To many researchers, the universe behaves like a gigantic quantum computer that is busy processing all the information it contains.

T is for ... Teleportation

Quantum tricks allow a particle to be transported from one location to another without passing through the intervening space – or that’s how it appears. The reality is that the process is more like faxing, where the information held by one particle is written onto a distant particle.

P is for ... Probability

Quantum mechanics is a probabilistic theory: it does not give definite answers, but only the probability that an experiment will come up with a particular answer. This was the source of Einstein’s objection that God “does not play dice” with the universe.

K is for ... Kaon

These are particles that carry a quantum property called strangeness. Some fundamental particles have the property known as charm!

C is for ... Computing

The rules of the quantum world mean that we can process information much faster than is possible using the computers we use now.

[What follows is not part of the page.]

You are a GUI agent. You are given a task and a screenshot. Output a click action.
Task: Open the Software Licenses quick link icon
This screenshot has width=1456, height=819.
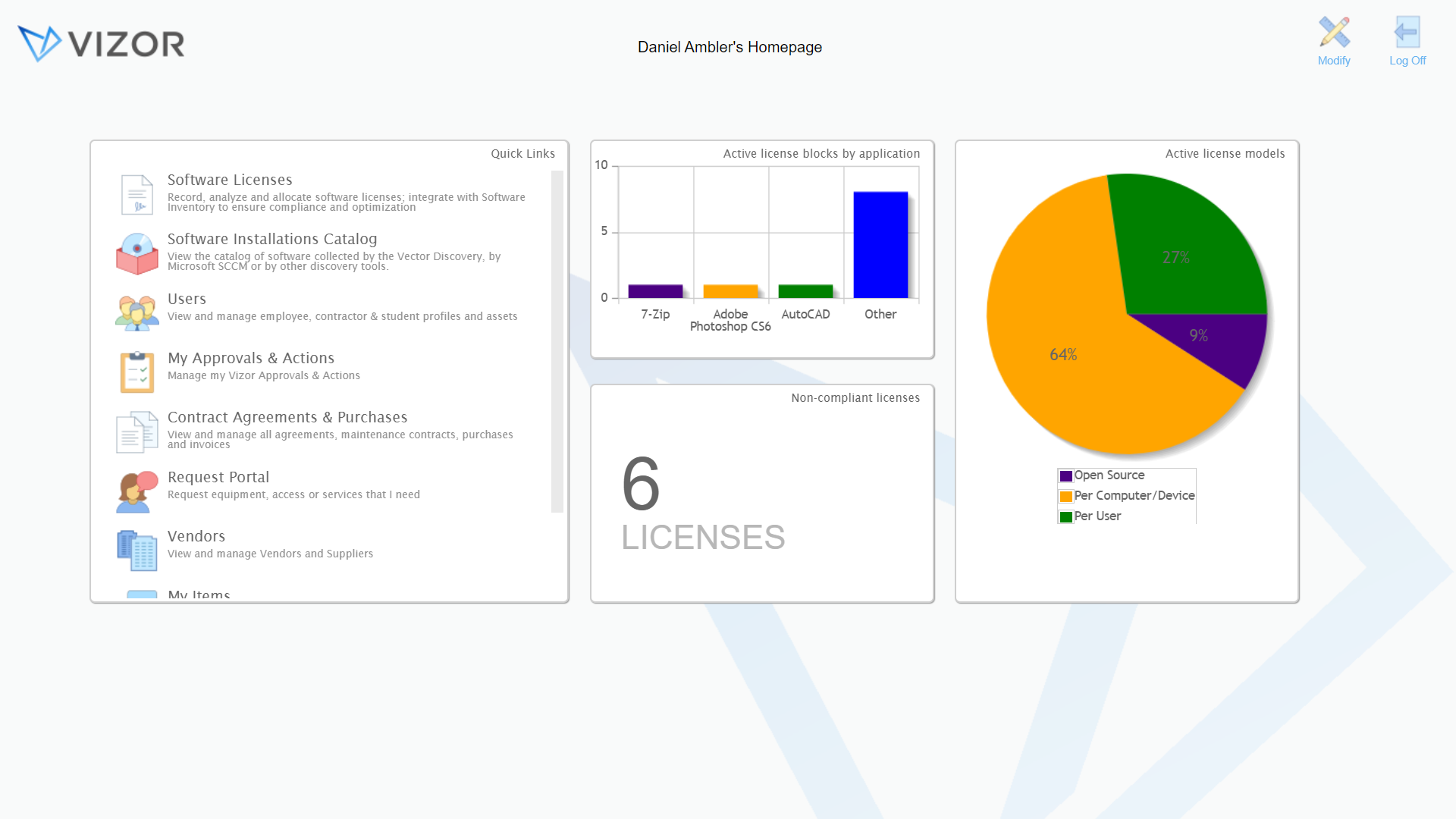click(137, 193)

J is for ... Josephson Junction

This is a narrow constriction in a ring of superconductor. Current can only move around the ring because of quantum laws; the apparatus provides a neat way to investigate the properties of quantum mechanics.

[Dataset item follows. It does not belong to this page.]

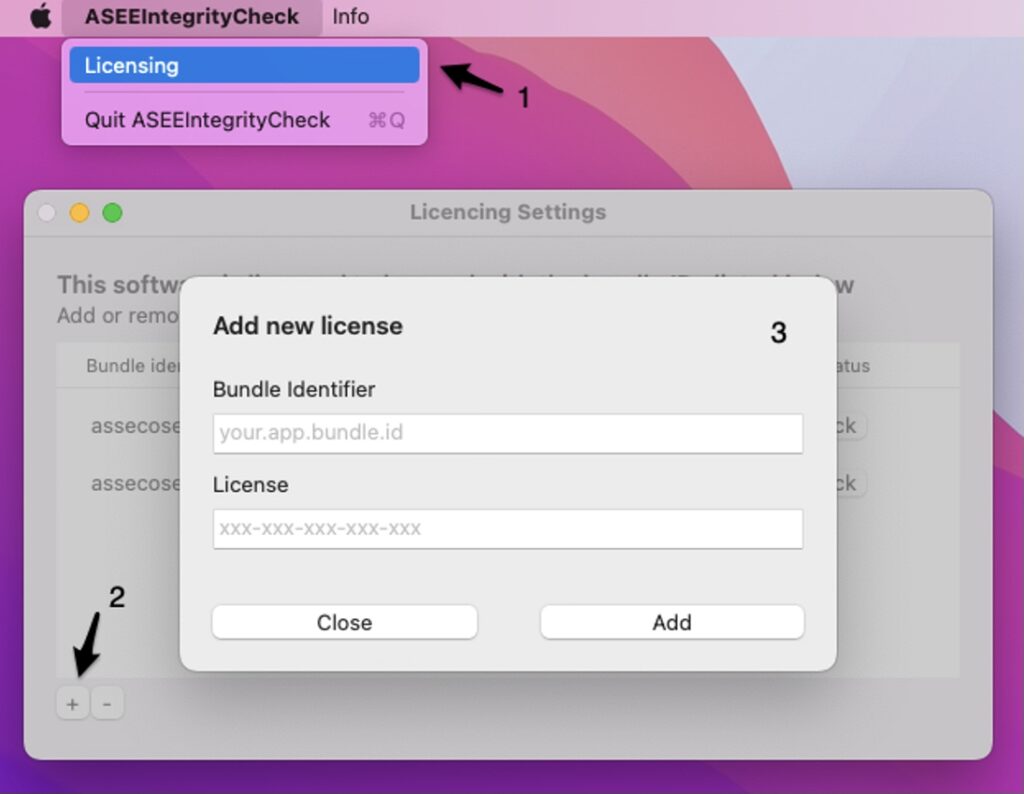Click the Status column header
The image size is (1024, 794).
[852, 366]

H is for ... Hidden Variables

One school of thought says that the strangeness of quantum theory can be put down to a lack of information; if we could find the “hidden variables” the mysteries would all go away.

R is for ... Radioactivity

The atoms of a radioactive substance break apart, emitting particles. It is impossible to predict when the next particle will be emitted as it happens at random. All we can do is give the probability that any particular atom will have decayed by a given time.

D is for ... Dice

Albert Einstein decided quantum theory couldn’t be right because its reliance on probability means everything is a result of chance. “God doesn’t play dice with the world,” he said.

M is for ... Multiverse

Our most successful theories of cosmology suggest that our universe is one of many universes that bubble off from one another. It’s not clear whether it will ever be possible to detect these other universes.

A is for ... Atom

This is the basic building block of matter that creates the world of chemical elements – although it is made up of more fundamental particles.

W is for ... Wave-particle duality

It is possible to describe an atom, an electron, or a photon as either a wave or a particle. In reality, they are both: a wave and a particle.

B is for ... Bose-Einstein Condensate (BEC)

At extremely low temperatures, quantum rules mean that atoms can come together and behave as if they are one giant super-atom.

S is for ... Superposition

Quantum objects can exist in two or more states at once: an electron in superposition, for example, can simultaneously move clockwise and anticlockwise around a ring-shaped conductor.

C is for ... Cryptography

People have been hiding information in messages for millennia, but the quantum world provides a whole new way to do it.

L is for ... Light

We used to believe light was a wave, then we discovered it had the properties of a particle that we call a photon. Now we know it, like all elementary quantum objects, is both a wave and a particle!

V is for ... Virtual particles

Quantum theory’s uncertainty principle says that since not even empty space can have zero energy, the universe is fizzing with particle-antiparticle pairs that pop in and out of existence. These “virtual” particles are the source of Hawking radiation.